* BEGIN *

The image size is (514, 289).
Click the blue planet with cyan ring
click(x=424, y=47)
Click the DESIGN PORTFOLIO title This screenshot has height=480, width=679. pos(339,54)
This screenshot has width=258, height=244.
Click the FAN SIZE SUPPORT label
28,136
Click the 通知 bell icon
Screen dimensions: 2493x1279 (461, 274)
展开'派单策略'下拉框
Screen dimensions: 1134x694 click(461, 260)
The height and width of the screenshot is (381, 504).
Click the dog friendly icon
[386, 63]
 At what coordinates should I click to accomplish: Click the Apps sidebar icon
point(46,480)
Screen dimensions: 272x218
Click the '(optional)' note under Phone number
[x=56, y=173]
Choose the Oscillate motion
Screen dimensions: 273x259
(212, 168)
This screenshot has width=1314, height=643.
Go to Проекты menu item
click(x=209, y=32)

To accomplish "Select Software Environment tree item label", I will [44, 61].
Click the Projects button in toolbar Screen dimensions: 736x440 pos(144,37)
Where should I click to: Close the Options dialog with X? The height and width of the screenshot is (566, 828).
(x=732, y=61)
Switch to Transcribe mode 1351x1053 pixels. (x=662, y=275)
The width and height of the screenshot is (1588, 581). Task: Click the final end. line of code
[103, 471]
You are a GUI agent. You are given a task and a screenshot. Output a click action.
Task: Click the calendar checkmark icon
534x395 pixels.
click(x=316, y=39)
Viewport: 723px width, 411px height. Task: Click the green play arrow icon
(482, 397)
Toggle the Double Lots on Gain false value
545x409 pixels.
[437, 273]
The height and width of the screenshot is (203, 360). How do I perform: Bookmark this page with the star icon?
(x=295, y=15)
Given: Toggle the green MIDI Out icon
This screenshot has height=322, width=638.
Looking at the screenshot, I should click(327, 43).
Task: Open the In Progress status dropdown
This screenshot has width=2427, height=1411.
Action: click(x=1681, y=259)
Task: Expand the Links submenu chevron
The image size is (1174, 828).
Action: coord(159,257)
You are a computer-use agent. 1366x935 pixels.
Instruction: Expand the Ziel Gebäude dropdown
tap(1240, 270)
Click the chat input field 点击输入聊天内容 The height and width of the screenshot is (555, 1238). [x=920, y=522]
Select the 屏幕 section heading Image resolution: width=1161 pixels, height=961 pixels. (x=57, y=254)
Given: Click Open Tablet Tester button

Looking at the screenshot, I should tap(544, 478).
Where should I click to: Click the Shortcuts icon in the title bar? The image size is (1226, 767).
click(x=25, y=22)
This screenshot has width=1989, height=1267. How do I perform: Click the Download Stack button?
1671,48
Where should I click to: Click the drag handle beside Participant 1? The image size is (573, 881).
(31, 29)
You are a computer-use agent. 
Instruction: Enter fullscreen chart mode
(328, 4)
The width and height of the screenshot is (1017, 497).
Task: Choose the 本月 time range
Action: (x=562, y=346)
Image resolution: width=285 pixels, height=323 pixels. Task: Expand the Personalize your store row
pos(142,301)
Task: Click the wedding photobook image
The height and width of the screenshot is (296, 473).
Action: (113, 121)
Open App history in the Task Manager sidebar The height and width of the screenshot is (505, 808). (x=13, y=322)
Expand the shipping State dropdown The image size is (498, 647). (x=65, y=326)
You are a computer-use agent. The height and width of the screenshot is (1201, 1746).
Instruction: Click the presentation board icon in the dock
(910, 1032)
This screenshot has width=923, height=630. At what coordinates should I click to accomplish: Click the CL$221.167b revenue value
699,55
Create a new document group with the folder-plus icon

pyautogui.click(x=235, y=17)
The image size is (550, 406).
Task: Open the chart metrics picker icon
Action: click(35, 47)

* END *

Could you rescale the records in the stretch from "Choose the Oscillate motion" through "(x=732, y=61)" by repeating every line of it, requests included, with each coordinate in the answers multiplied by 2.35 and rounded to a whole number, halves up? Leave all other numbers unchanged.

Choose the Oscillate motion
Screen dimensions: 273x259
(498, 395)
This screenshot has width=1314, height=643.
Go to Проекты menu item
click(x=491, y=75)

To accomplish "Select Software Environment tree item label", I will [103, 143].
Click the Projects button in toolbar Screen dimensions: 736x440 pos(338,87)
Where should I click to: Close the Options dialog with X? The height and width of the screenshot is (566, 828).
(x=1720, y=143)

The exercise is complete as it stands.